'They were true heroes': Services across the East mark the 80th anniversary of VJ Day
Special events including in Norwich, Cambridge and Bedford on Friday marked the 80th anniversary of VJ Day, when Japanese forces surrendered and the war officially ended.
Pauline Simpson, who is secretary of the National FEPOW Fellowship which organised the remembrance service held at Norwich Cathedral, said she was "very proud" to have been involved.
Ms Simpson's father, Sidney Vincent, was beaten and starved as a prisoner of war in Singapore for three-and-a-half years, only returning home in October 1945.
"It's been part of my whole life. As far as I'm concerned, it's not just today, it's every day," she told ITV News Anglia.
Mr Vincent, a newsagent from Topcroft in Norfolk, never spoke about his time in the Far East but had "terrible" nightmares and did not receive the hero's welcome Ms Simpson says other service personnel received on VE Day three months earlier.
She only learnt about his experiences from a set of postcards he had bought in Johannesburg on his way home, on the back of which he wrote the songs he and his fellow prisoners sang to keep their spirits up.

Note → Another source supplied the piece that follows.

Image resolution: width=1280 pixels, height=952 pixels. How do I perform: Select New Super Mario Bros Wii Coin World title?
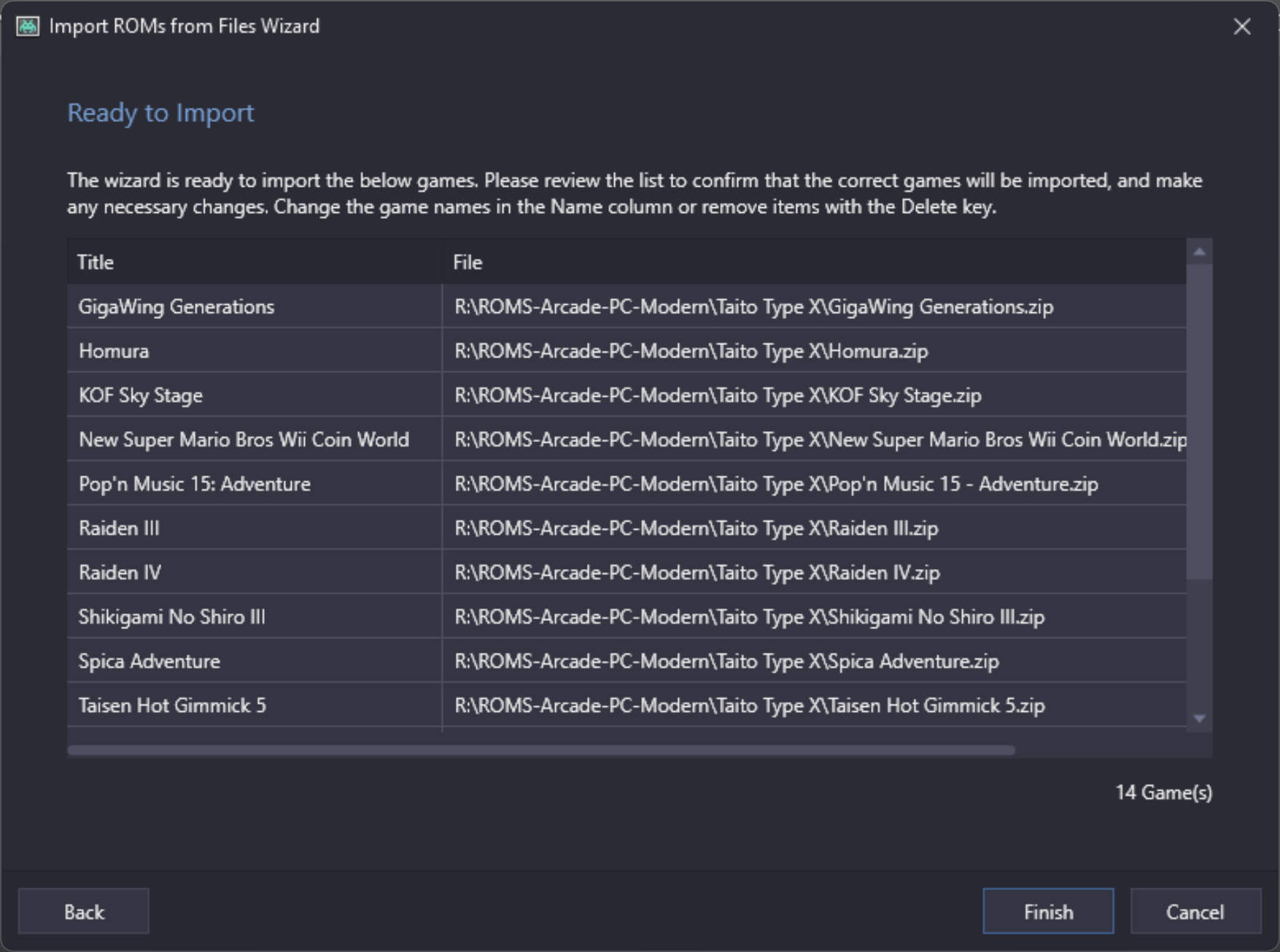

Ms Simpson added: "If we don't remember these conflicts, how can we ever move forward?
"They really were true heroes."
Like Mr Vincent, Anthony Truett's father Kenneth rarely spoke to his children about his three years as a prisoner of war.
Mr Truett attended a VJ Day service at Great St Mary's church in Cambridge to remember his father's service as a private in the Suffolk Regiment, telling ITV News Anglia: "We all wish now that we'd asked more, but all we can do is read and pick up bits and pieces.

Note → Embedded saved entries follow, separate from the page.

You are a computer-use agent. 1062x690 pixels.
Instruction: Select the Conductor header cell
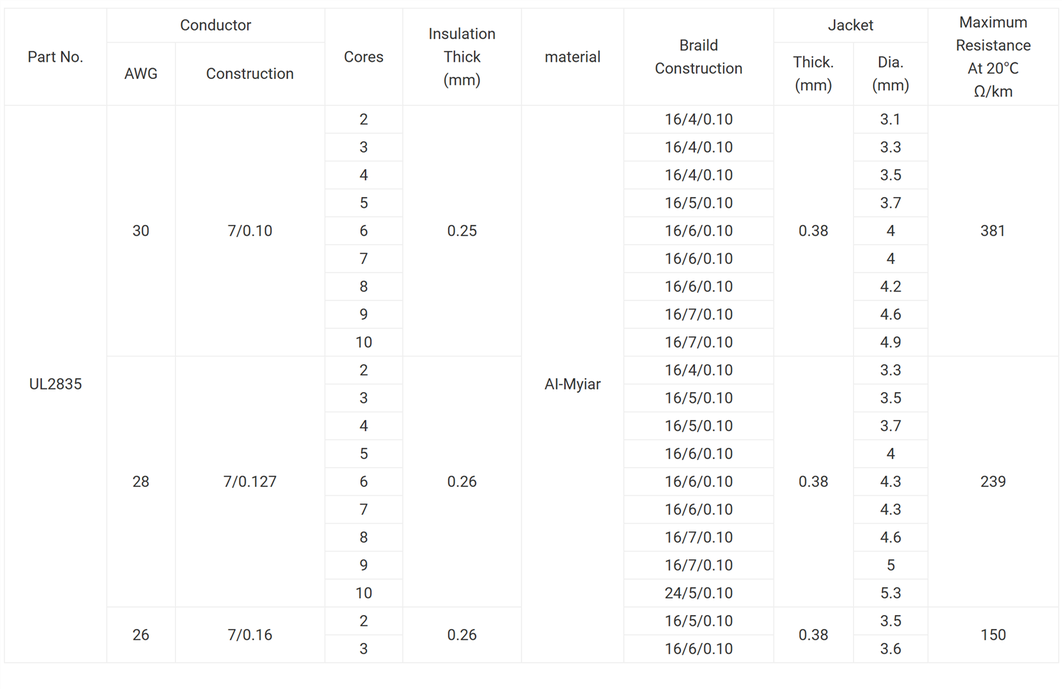coord(215,25)
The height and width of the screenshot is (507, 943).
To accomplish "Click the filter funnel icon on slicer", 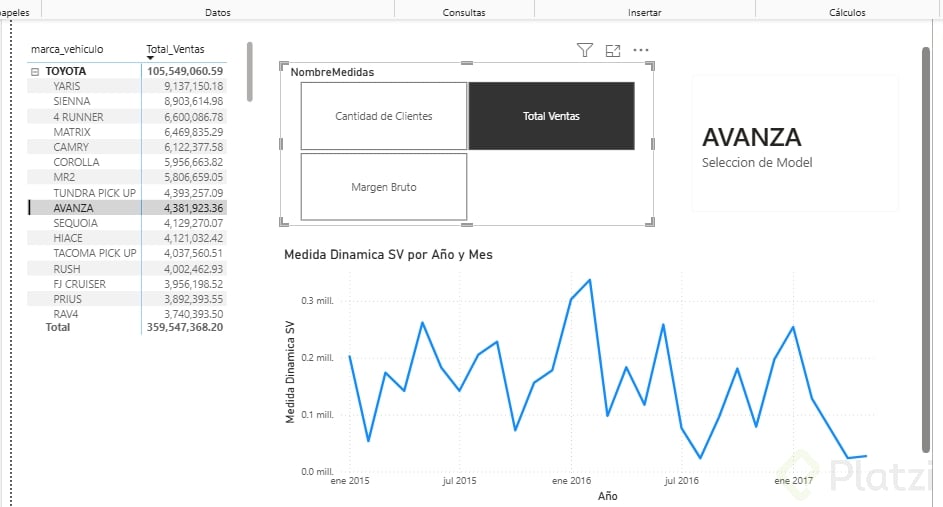I will coord(585,50).
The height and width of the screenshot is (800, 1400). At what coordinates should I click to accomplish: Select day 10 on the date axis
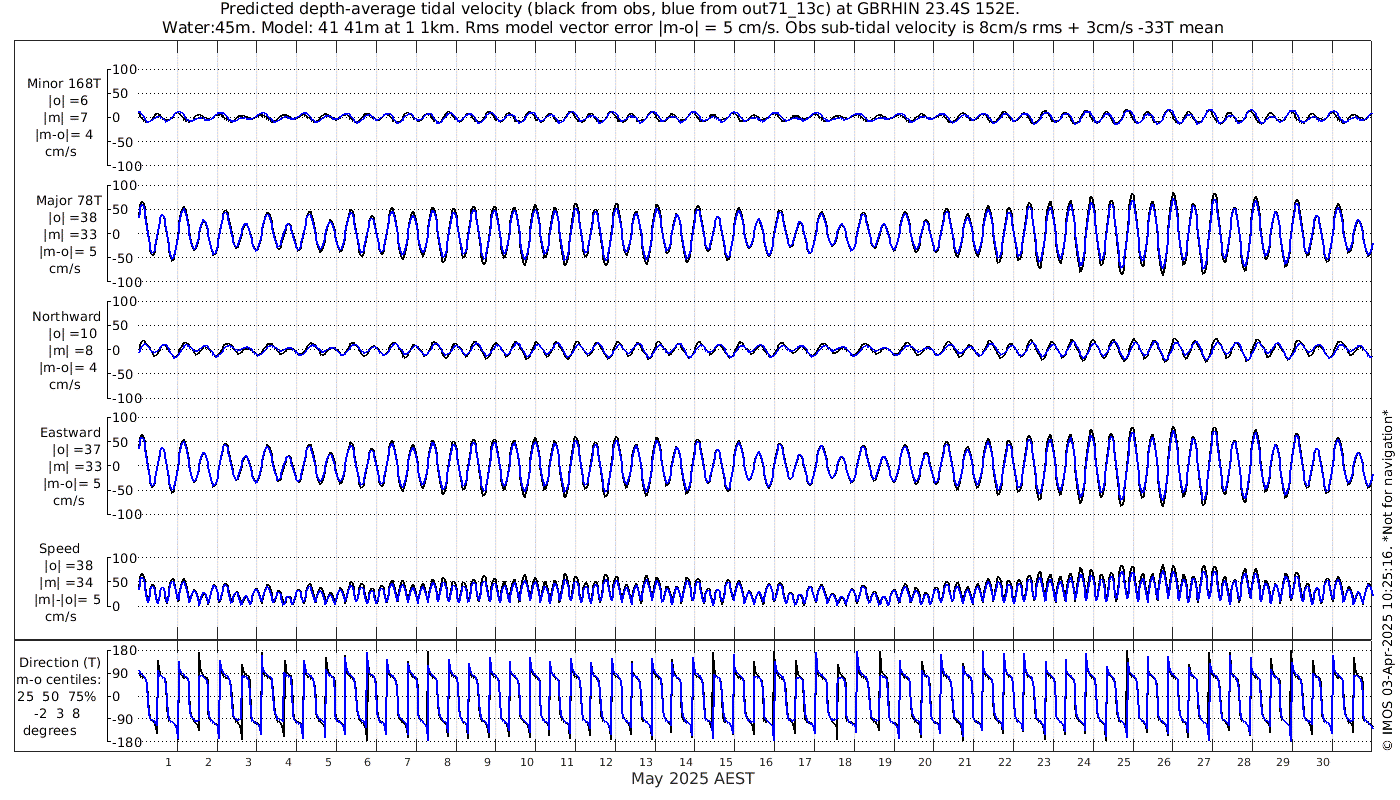pos(526,762)
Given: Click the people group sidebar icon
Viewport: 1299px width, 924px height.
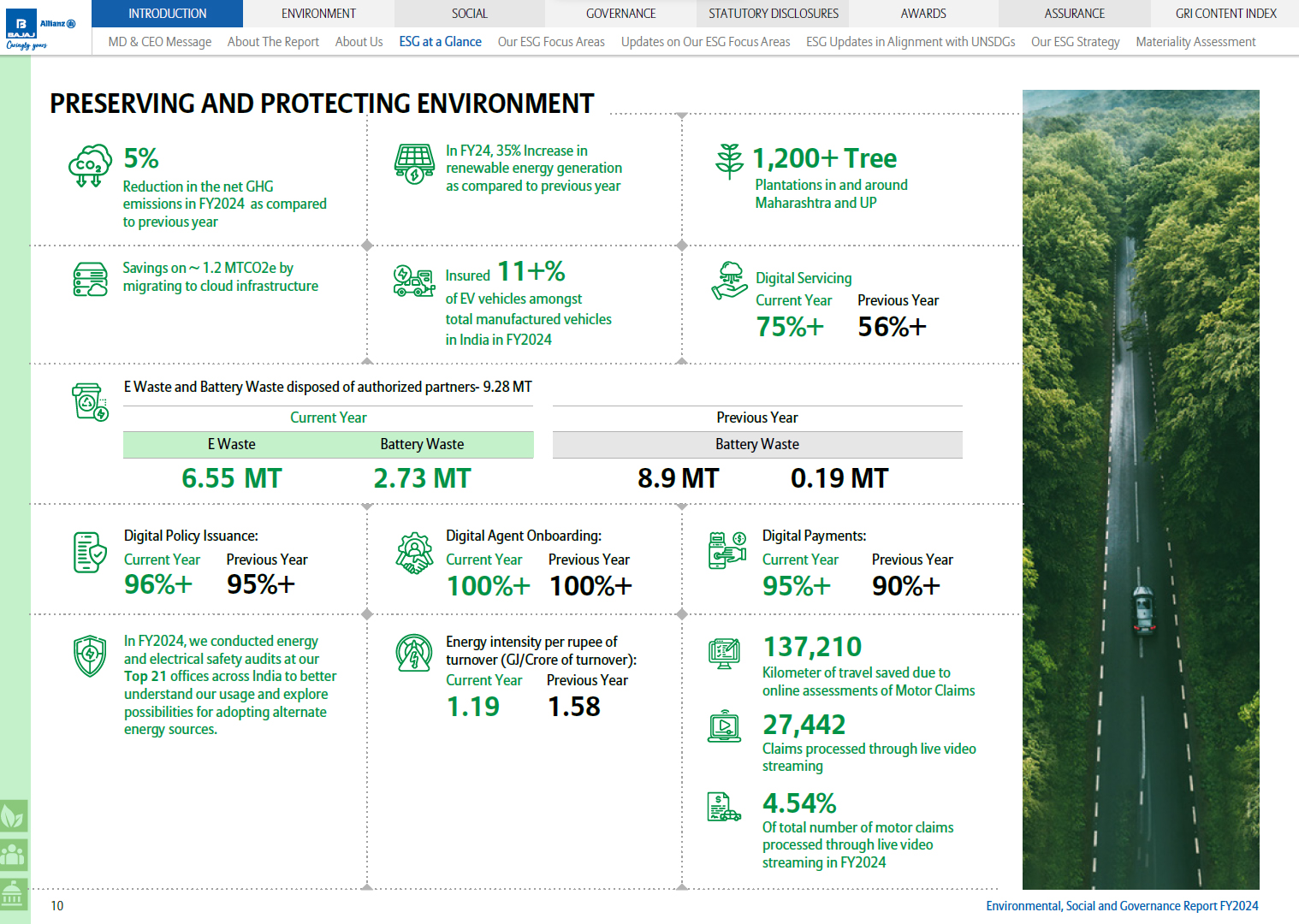Looking at the screenshot, I should click(13, 855).
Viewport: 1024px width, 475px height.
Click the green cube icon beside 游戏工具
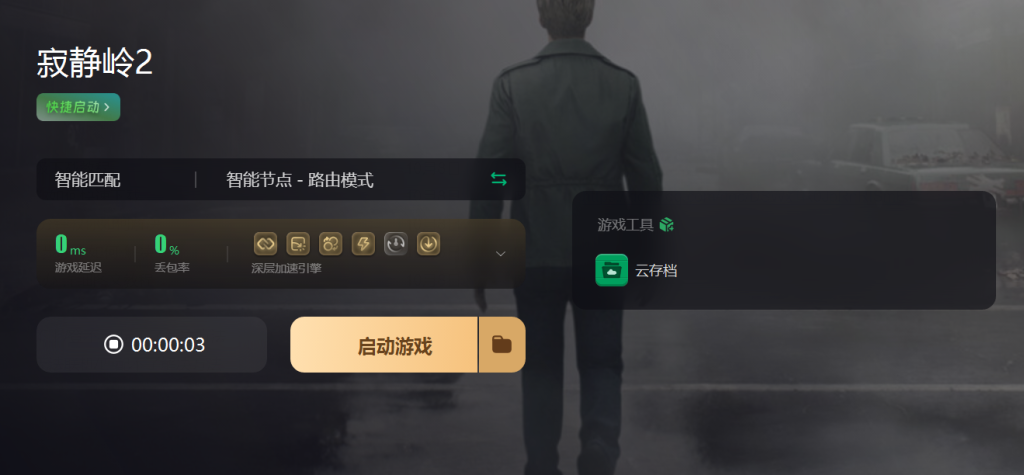[666, 225]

"We're getting a younger generation coming in, and we need to tell them and help them learn.
"All they can do is read about it, but we've had the privilege of speaking to FEPOWs."

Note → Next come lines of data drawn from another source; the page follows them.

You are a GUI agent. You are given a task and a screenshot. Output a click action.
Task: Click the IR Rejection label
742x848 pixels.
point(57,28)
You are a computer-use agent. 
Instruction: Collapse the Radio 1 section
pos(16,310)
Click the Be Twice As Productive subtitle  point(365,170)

By 1945, some 365,000 British and 1.5 million Commonwealth troops had been deployed across Asia and the Pacific.
More than 90,000 British troops were casualties in the war against Japan, and nearly 30,000 died, while more than 12,000 Britons were among the 190,000 Commonwealth troops held as prisoners of war by the Japanese.
Cllr Dinah Pounds, mayor of Cambridge, said VJ Day is important to Cambridgeshire's identity, as 2,000 families in the county had a member fighting in the Far East or Pacific of which 784 died.
"For those families, it was very disruptive, and it means a lot to them to remember those people," she said.
"But also for the ones who came home, who were so traumatised and had had such a terrible experience as prisoners of war."
John McKenzie, who attended a service in Bedford, said it was important to remember all those who served alongside the British in the Far East and Pacific.
His father was the captain of a platoon in Burma, and shared few memories of his time there.
"It was such a brutal war. People need to be remembered for what they gave up, as well as those who never returned at all," Mr McKenzie told ITV News Anglia.
"They came back and were the forgotten army. It's just incredible, what they gave up, and they did it willingly."